Here is what's in it for you:

  • No "pas de porte

The pas de porte (key money) and other commissions asked for by landlords have been prohibited.

  • Limited rental guarantee 

The rental guarantee can't exceed 6 months' rent and can take the form of a bank guarantee on first demand, an insurance or any other guarantee.

  • Sublease is allowed 

You may assign the commercial lease or sublet the premises under certain conditions. You have to notify the assignment or sublease to the landlord with a copy of the contract. However, you will not be able to charge the subtenant higher rent than the main rent, unless you have made investments in the premises.

  • Right to renewal

You hold a right to renewal. To use it, you have to send a notice to the landlord 6 months before the termination date. Upon receipt the landlord has to respond within 3 month. The refusal has to be motivated within the limits of the Law (i.e. personal use by the landlord or by a first decree descendant; if the landlord intends to no longer rent premises for the exercise of the tenant's specific activity; in case of reconstruction or transformation of the premises).
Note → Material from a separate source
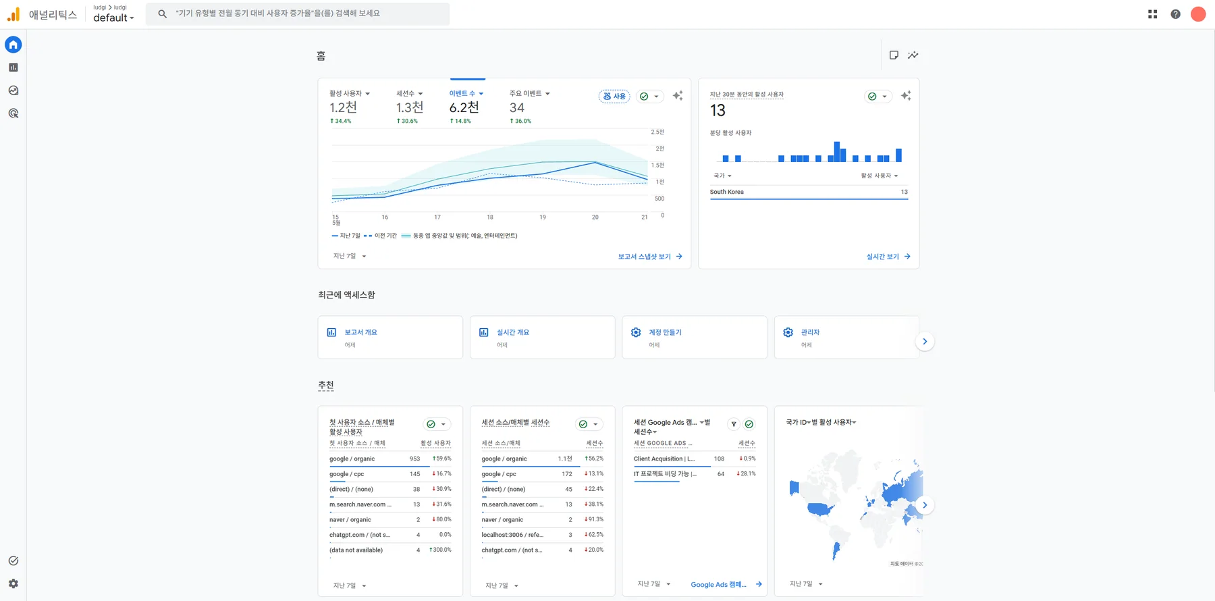The height and width of the screenshot is (601, 1215).
Task: Open the Reports icon in sidebar
Action: [14, 68]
The landlord can refuse the renewal without any justification after 9 years. However, the landlord, or the new tenant, would have to pay an eviction indemnity in order to terminate the contract. If the amount of the eviction indemnity is not set out in the lease contract, the justice of the peace (juge de paix) is competent to fix the amount based on the market value of the business activity.

  • Pre-emption right 

You hold a pre-emption right, when your lease contract has been in effect for more than 18 years, unless the premises are the subject of a sale by auction or are assigned to a relative of the landlord.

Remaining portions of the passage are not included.